Lin Zhiran menjelaskan, "Sebenarnya, Chen Hui sampai sekarang belum menambah stamina sama sekali, pertahanannya murni dari perlengkapan dan tunggangan."

Sambil bicara, sosok cantiknya melayang ke samping monster, pedang bersinar es menari, serangan dua kali menghabisi lebih dari 3000 HP monster. Setelah aku memakai tunggangan, serangan Lin Zhiran memang kalah dariku.

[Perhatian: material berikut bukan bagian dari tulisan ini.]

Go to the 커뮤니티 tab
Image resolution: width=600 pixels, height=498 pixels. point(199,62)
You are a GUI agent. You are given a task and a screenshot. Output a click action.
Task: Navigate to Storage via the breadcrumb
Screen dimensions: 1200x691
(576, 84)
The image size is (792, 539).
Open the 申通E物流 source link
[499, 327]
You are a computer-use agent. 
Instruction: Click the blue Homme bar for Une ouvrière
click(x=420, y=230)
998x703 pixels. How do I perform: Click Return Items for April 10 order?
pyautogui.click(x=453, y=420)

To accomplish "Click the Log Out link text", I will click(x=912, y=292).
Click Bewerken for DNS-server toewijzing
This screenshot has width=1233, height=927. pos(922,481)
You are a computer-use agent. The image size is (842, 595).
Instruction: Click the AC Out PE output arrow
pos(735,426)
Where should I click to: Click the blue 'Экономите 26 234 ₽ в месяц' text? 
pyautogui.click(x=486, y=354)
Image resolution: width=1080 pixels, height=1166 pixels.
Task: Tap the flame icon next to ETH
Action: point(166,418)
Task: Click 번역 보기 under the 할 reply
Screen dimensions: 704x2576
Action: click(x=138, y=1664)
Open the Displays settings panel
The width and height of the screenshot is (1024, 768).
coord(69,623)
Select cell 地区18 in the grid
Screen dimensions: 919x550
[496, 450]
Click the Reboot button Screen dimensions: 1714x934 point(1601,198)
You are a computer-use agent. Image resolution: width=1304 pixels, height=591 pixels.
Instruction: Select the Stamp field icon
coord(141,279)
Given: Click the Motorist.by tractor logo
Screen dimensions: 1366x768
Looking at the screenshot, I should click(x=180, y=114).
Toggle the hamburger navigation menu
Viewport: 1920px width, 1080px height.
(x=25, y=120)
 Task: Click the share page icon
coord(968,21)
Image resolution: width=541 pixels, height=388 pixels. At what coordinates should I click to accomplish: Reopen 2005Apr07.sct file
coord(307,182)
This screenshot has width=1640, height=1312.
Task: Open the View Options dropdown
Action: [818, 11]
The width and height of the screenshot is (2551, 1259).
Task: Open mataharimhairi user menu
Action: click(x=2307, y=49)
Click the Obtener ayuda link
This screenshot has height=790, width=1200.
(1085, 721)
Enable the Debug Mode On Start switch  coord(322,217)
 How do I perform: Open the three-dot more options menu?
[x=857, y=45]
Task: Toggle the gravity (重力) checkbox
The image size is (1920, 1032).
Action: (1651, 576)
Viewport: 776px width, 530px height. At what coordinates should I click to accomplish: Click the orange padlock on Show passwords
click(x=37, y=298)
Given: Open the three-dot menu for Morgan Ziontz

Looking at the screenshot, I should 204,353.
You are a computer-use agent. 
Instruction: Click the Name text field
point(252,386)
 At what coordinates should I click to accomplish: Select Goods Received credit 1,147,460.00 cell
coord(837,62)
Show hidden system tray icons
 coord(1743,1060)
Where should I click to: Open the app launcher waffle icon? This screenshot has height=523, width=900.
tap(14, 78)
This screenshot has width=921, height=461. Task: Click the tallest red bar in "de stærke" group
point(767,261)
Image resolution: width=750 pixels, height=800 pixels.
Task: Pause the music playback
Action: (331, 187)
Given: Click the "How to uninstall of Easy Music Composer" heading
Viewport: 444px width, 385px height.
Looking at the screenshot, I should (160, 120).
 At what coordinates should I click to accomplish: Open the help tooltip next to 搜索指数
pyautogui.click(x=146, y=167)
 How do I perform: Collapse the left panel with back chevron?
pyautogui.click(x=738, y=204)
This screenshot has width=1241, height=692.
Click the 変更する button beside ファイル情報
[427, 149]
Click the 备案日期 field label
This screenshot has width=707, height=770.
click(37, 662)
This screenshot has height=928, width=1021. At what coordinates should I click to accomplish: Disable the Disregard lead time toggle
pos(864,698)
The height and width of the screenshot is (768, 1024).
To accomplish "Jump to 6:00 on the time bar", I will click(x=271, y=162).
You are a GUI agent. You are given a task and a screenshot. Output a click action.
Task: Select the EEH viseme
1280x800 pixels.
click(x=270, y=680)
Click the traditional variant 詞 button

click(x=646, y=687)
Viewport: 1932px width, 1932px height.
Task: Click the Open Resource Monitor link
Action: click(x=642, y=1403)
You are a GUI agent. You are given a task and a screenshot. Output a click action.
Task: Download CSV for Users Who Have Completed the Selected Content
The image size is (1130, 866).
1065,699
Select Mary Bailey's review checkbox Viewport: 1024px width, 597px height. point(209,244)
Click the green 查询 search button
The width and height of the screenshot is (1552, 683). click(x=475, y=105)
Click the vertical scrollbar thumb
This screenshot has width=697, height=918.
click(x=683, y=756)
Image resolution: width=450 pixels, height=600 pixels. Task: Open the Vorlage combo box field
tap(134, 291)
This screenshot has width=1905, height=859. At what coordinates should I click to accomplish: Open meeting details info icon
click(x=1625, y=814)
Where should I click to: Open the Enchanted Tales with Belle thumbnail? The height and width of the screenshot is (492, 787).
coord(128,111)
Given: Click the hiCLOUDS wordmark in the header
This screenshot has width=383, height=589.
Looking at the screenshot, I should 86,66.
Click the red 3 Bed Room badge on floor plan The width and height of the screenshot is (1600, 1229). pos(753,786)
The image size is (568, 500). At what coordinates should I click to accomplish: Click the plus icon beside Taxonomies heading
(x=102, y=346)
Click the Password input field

Lin Zhiran mengerutkan kening, "Aduh, setelah pakai tunggangan, seranganku kalah dari dia."

Rembulan Pengembara, Mu Yaxin, dan beberapa mage jarak jauh melemparkan serangan, Ksatria Naga Rembulan serta beberapa warrior dari studio Rembulan juga maju, bersama kami menghabisi monster pertama.

Karena terlalu banyak yang membagi pengalaman, setelah berhasil membunuh satu monster, experience bar milikku tak berubah sama sekali. Tapi Mu Yaxin berdecak kagum, "Exp-nya tinggi sekali, experience bar-ku sampai bergerak."

Ternyata setelah level 30, exp yang dibutuhkan untuk naik level sangat besar, jadi experience bar sulit terlihat bergerak.

Lin Zhiran membungkuk mengambil koin monster, lalu berkata, "Kita terlalu banyak orang, kalau membunuh monster satu per satu tak akan efektif, lebih baik segera cari tempat yang cocok untuk farming massal."